U mnie opis będzie skrótowy.

 

Czerwony- osobowość dominująca, nastawiona na działanie i szybkie osiągniecie celu. Wybuchowy, nie słucha, nie lubi czczej gadaniny. Nie skupia się na szczegółach, widzi całość. Nie przejmuje się opinią innych oraz wali prawdę między oczy, czy ktoś tego chce czy nie. Ma problem - rozwiązuje problem. Często lider grupy. 

 

Żółty - osobowość dominująca, ale nastawiona na relacje z drugim człowiekiem. Ekstrawertyk, gaduła, nie słucha, jest optymistycznie nastawiony do świata, ale strzela fochy i się obraża. Bez ludzi usycha, zawsze w centrum uwagi, gejzer pomysłów i szalonych rozwiązań, chaotyczny. Nie kończy zaczętych spraw i jak nie ma fajerwerków, to szybko się nudzi. Patrzy powierzchownie. Egocentryk, ale lubiany przez innych. Unika konfliktów, bo psują nastrój.

 

Zielony - pasywny, wycofany, nie lubi być na pierwszym planie. Niezdecydowany.  Sumienny i lojalny. Słucha. Dba o relacje i otoczenie. Empatyczny. Jest lubiany. Dba o samopoczucie i komfort innych. Nie lubi konfliktów, ale swoje myśli. Wykonuje pracę, bo tak trzeba. Dobrze funkcjonuje w grupie stabilnej emocjonalnie, gorzej w sytuacjach stresowych. Absolutnie nie jest liderem, woli siedzieć w trzecim rzędzie. Można na nim polegać. Jest obrażalski.

 

Niebieski- osobowość analityczna. Introwertyk. Nie potrzebuje towarzystwa, najlepiej pracuje sam. Skrupulatny i dokładny. Małomówny i pewien swoich racji. Nie przejmuje się, co inni o nim sądzą. Nie lubi chaosu. Pracuje dokładnie i za długo. Ma dobrą pamięć. Źle znosi porażki.

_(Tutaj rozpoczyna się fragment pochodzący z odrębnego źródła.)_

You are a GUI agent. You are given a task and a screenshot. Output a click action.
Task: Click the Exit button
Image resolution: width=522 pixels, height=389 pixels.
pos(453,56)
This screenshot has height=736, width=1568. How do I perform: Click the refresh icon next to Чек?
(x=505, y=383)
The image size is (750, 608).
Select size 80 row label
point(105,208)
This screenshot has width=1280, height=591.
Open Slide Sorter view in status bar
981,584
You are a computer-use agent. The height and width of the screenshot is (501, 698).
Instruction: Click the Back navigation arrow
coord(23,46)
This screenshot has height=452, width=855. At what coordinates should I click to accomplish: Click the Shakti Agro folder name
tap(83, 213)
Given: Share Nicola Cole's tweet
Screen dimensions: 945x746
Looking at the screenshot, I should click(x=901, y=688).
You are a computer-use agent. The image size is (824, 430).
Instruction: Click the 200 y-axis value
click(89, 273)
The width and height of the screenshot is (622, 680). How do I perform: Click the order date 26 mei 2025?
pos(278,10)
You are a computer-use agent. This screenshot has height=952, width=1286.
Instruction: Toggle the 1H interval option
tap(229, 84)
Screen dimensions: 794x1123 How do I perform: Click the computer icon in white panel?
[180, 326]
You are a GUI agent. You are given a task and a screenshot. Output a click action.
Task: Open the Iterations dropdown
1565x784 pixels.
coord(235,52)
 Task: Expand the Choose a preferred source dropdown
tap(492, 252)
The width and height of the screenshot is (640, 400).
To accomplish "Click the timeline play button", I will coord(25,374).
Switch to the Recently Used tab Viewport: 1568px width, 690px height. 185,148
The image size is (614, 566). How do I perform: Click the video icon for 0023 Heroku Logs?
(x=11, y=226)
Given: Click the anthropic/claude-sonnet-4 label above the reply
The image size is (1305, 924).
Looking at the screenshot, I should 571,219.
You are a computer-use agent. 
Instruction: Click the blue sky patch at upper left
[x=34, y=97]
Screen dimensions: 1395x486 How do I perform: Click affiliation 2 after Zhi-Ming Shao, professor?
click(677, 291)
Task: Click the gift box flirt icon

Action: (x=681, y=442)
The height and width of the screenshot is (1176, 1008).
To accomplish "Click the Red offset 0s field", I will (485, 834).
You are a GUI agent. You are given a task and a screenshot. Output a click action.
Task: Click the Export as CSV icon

Jeśli chcecie, możecie sobie zrobić test na Wasz własny zestaw kolorów. Poniżej daję link. Tylko tam zamiast zielonego jest biały.  https://gmcpoland.pl/wp-content/uploads/2019/02/KWESTIONARIUSZ-OSOBOWO%C5%9ACIOWY-HARTMANA.pdf

 

Według tego, co pisze pan Erikson, ludzi u których dominuje jeden kolor jest bardzo mało. Zazwyczaj jesteśmy dwukolorowi, rzadziej trzy.

Oczywiście jesteśmy bardziej złożeni niż dwa kolory i nie można się wpasować w jakąś barwę w stu procentach.  

Generalnie autorowi książki "Otoczeni przez idiotów" chodziło o to, żebyśmy zrozumieli, że raz: jesteśmy różni i to dobrze. Dwa: nie reagujemy na te same wydarzenia tak samo. I to też dobrze.  Trzy: ludzie są najbardziej efektywni w grupie złożonej ze wszystkich kolorów i cztery: grupa złożona z osób jednej barwy daleko nie zajedzie, co oznacza, że każdy z nas jest potrzebny drugiemu. Ktoś musi hamować czerwonego, a ktoś musi popędzić niebieskiego.

Poza tym nie jesteśmy bezmyślni i wiemy, że jako czerwoni czasami musimy gryźć się w język, a jako niebiescy zabawić się wśród ludzi. Także jakby ktoś teraz chciał wszystko tłumaczyć, że robi coś w dany sposób, ponieważ jest zielonym i inni mają to zaakceptować, to nie tędy droga, bo czasami musimy wyjść ze swego schematu i zachować się inaczej. Bo mamy rozum i go używamy. Mam nadzieję:)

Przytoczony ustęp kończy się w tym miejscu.